By Euler–Lagrange equation

\[ \frac{d}{dx} \left( \frac{\partial \mathcal{L}}{\partial f'} \right) = \frac{\partial \mathcal{L}}{\partial f} \]

We have:

\[ \frac{d}{dx} \left( \frac{f'}{\sqrt{1 + (f')^2}} \right) = - \lambda \]

Define:

\[ u = \frac{f'}{\sqrt{1 + (f')^2}} \Rightarrow f' = \frac{u}{\sqrt{1 - u^2}} \]

we have:

\[ f' = \frac{u}{\sqrt{1 - u^2}} \tag{1} \]

and

\[ u' = -\lambda \tag{2} \]

Integrating (1) gives:

\[ f(x) = \int_a^x \frac{u(t)}{\sqrt{1 - u^2(t)}}\, dt \]

By (2), we have:

\[ u(t) = -\lambda t + C_1 \]

\[ f(x) = \int_{u(a)}^{u(x)} \frac{u}{\sqrt{1 - u^2}} \cdot (-\frac{1}{\lambda})\, du \]
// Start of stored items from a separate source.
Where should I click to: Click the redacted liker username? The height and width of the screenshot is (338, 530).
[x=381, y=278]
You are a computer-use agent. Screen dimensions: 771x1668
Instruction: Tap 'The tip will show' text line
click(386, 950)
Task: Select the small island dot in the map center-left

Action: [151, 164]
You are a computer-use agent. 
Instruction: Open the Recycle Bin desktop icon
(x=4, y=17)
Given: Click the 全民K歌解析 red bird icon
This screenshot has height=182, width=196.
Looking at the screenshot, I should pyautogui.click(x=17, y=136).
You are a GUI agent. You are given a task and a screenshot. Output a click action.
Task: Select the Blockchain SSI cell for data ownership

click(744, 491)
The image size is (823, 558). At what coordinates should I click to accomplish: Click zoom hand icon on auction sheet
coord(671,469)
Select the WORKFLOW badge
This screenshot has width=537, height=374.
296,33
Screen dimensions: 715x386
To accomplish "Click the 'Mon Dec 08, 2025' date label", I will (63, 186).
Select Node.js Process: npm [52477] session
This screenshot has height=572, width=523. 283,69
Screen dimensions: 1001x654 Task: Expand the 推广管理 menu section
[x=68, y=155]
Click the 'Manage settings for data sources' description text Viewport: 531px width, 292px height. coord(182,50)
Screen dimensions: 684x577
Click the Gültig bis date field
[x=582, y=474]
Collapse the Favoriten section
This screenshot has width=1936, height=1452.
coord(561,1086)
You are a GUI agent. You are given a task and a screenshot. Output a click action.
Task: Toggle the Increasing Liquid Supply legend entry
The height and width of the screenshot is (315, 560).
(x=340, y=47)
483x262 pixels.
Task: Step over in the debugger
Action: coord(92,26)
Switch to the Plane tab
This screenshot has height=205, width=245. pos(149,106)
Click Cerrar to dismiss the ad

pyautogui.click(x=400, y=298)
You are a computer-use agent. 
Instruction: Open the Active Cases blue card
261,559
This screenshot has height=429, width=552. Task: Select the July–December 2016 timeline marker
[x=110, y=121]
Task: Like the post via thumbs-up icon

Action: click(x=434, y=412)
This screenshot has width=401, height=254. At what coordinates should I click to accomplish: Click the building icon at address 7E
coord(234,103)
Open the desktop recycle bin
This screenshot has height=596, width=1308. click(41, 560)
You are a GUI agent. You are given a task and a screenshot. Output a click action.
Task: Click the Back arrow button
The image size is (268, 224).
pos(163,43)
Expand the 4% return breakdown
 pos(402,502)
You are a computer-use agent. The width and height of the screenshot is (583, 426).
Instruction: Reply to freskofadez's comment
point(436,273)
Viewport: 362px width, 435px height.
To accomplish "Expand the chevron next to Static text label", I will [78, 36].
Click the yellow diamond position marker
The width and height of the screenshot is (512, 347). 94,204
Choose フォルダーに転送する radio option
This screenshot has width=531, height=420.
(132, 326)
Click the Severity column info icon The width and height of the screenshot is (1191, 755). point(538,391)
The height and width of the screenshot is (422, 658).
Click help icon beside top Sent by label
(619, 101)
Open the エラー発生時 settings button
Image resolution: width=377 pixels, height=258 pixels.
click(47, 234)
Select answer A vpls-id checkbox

\[ \therefore f(x) = \frac{1}{\lambda} \int_{u(x)}^{u(a)} \frac{u}{\sqrt{1 - u^2}}\, du \]

\[ \because \int \frac{u}{\sqrt{1 - u^2}}\, du = -\sqrt{1 - u^2} + C \]

Therefore:

\[\begin{split} \begin{aligned} f(x) &= \frac{1}{\lambda} \left[ -\sqrt{1 - u^2} \right]_{u(x)}^{u(a)} \\ &= \frac{1}{\lambda} \left[ \sqrt{1 - u^2} \right]_{u(a)}^{u(x)} \\ &= \frac{1}{\lambda} \left[ \sqrt{1 - (-\lambda x + C_1)^2} - \sqrt{1 - (-\lambda a + C_1)^2} \right] \end{aligned} \end{split}\]

\[ \because f(b) = 0 \]

\[ \therefore (-\lambda b + C_1)^2 = (-\lambda a + C_1)^2 \Rightarrow C_1 = \frac{\lambda(a + b)}{2} \]

Let $c = \frac{a + b}{2}$ and $R = \frac{1}{\lambda}$, then:

\[ f(x) = \sqrt{R^2 - (x - c)^2} - \sqrt{R^2 - (a - c)^2} \]

This is indeed a segment of a circle with radius $R$.

\[\tag*{$\blacksquare$}\]

Interpretation¶

In fact, the circle is centered at $(c, -\sqrt{R^2 - (a - c)^2})$, which is below the $x$-axis, and the segment $ab$ is a chord of the circle.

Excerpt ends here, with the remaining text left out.